> YOUR ASSIGNMENT: Using only the entries below, output the lines starting at the one containing "Task: Select the Ильвес lynx club crest" and ending at the one containing "Viewport: 555px width, 363px", exactly and inclusive of both, omitting the pictures.
::: AVAILABLE RECORDS :::
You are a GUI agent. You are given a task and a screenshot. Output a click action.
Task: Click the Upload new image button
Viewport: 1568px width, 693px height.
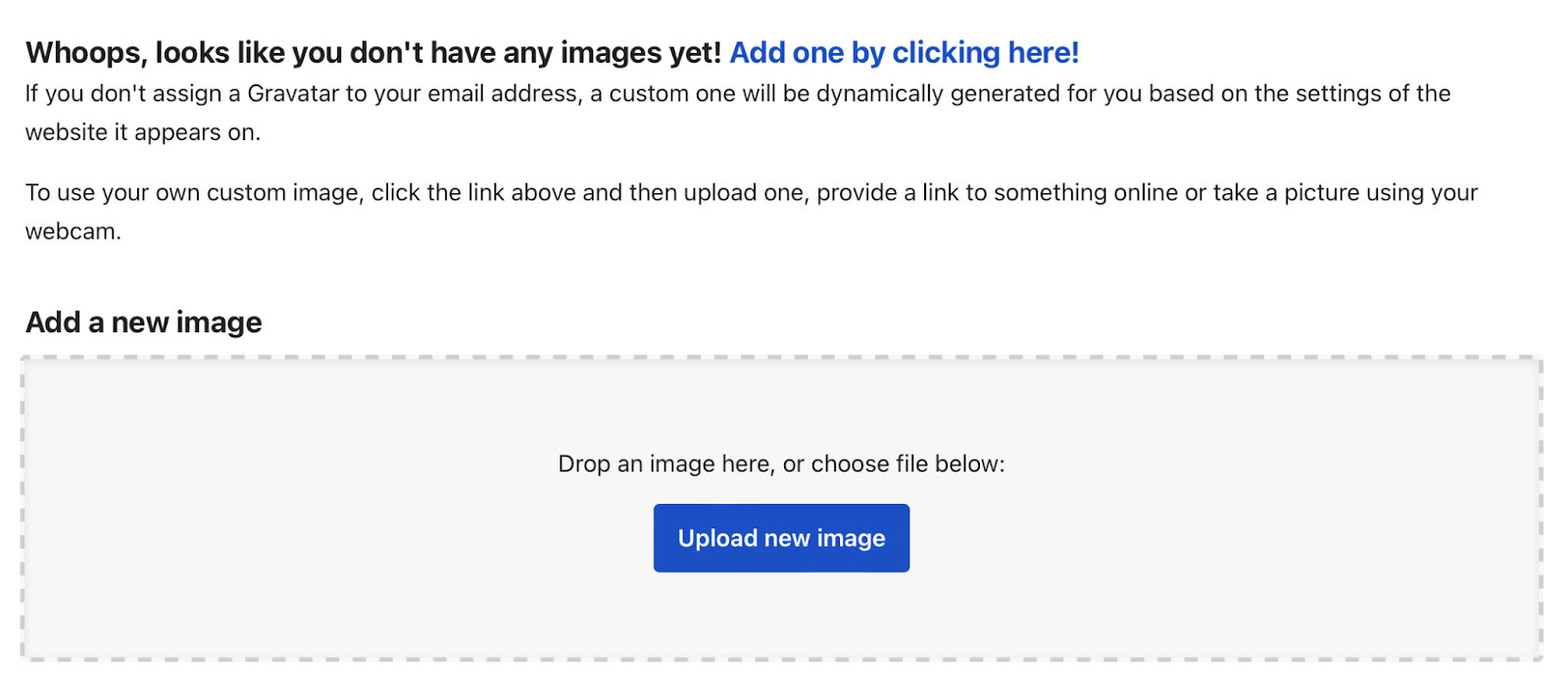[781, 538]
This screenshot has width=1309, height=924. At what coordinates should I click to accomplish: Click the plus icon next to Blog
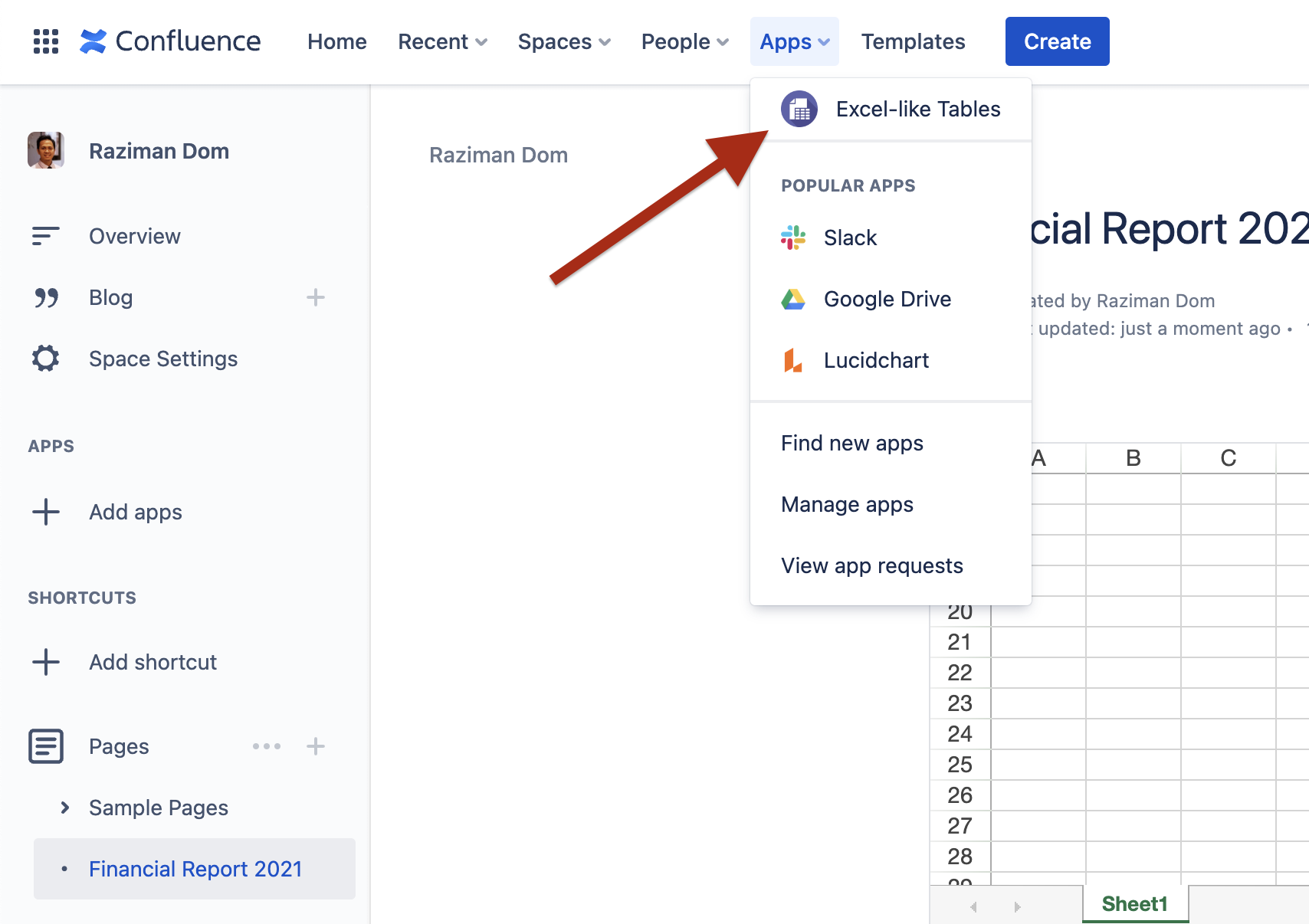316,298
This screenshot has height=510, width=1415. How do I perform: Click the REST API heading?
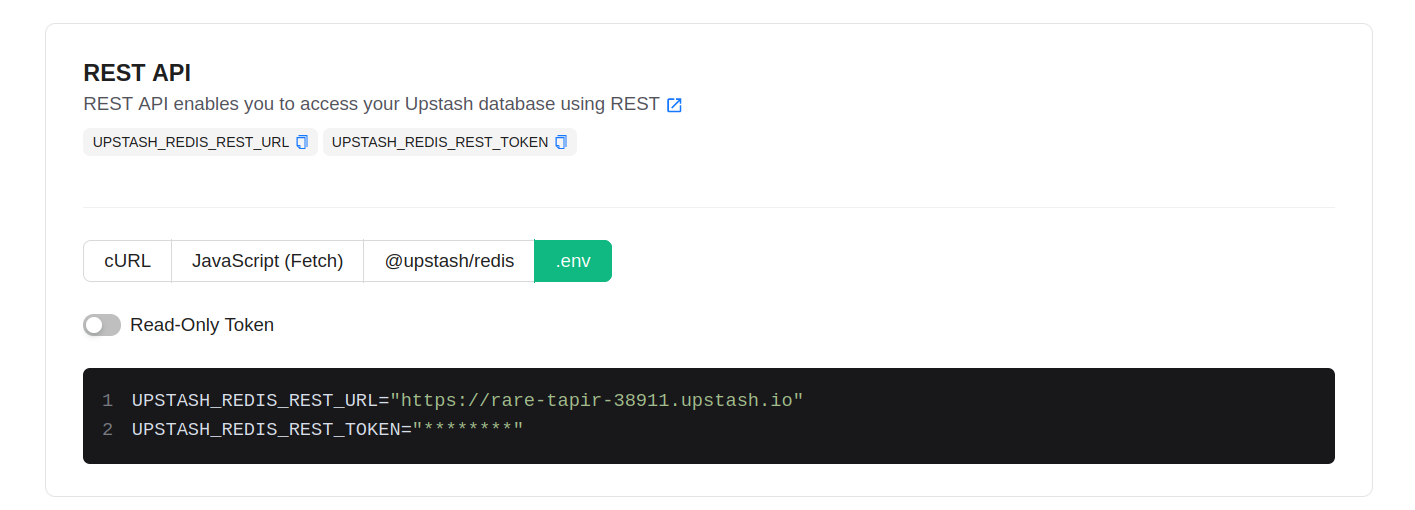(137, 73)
:::
::: AVAILABLE RECORDS :::
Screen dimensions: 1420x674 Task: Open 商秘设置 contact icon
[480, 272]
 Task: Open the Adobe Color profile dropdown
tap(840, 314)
:::
::: AVAILABLE RECORDS :::
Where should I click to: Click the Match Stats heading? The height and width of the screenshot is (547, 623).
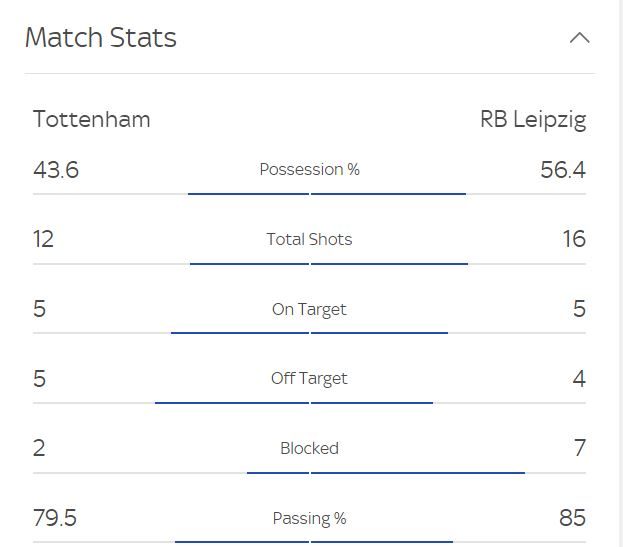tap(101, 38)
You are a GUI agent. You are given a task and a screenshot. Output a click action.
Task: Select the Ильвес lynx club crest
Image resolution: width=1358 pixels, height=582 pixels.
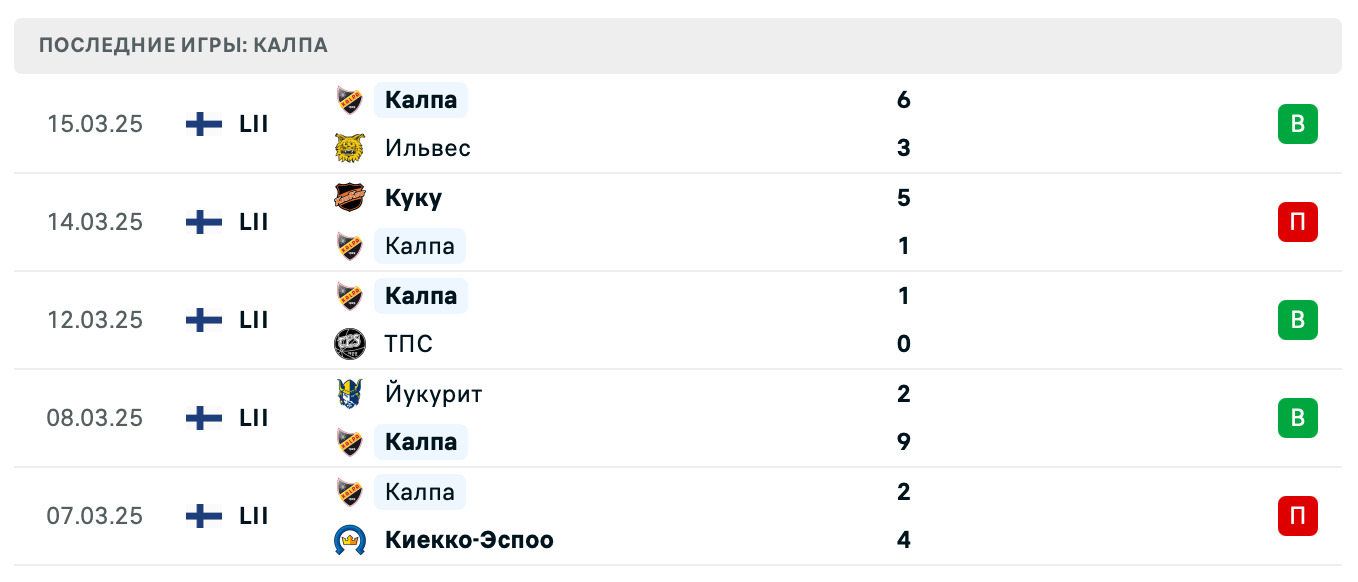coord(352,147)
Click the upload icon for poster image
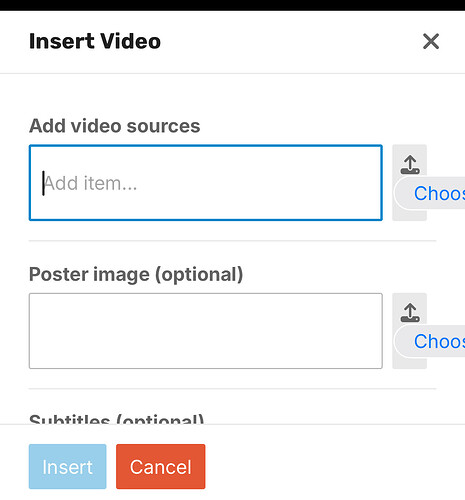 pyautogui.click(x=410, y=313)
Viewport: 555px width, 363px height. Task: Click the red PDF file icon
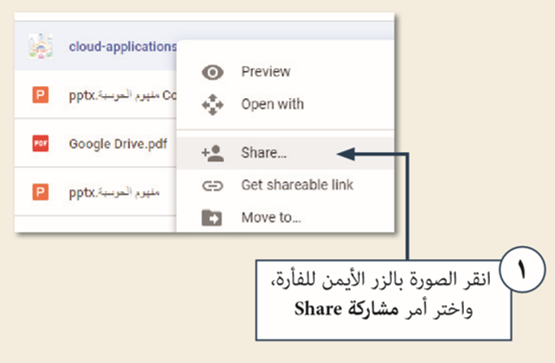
:::
> RESULT BELOW:
Task: Select the Ильвес lynx club crest
Image resolution: width=1358 pixels, height=582 pixels.
coord(352,147)
Click the upload icon for poster image
 pyautogui.click(x=410, y=313)
Viewport: 555px width, 363px height. Task: Click the red PDF file icon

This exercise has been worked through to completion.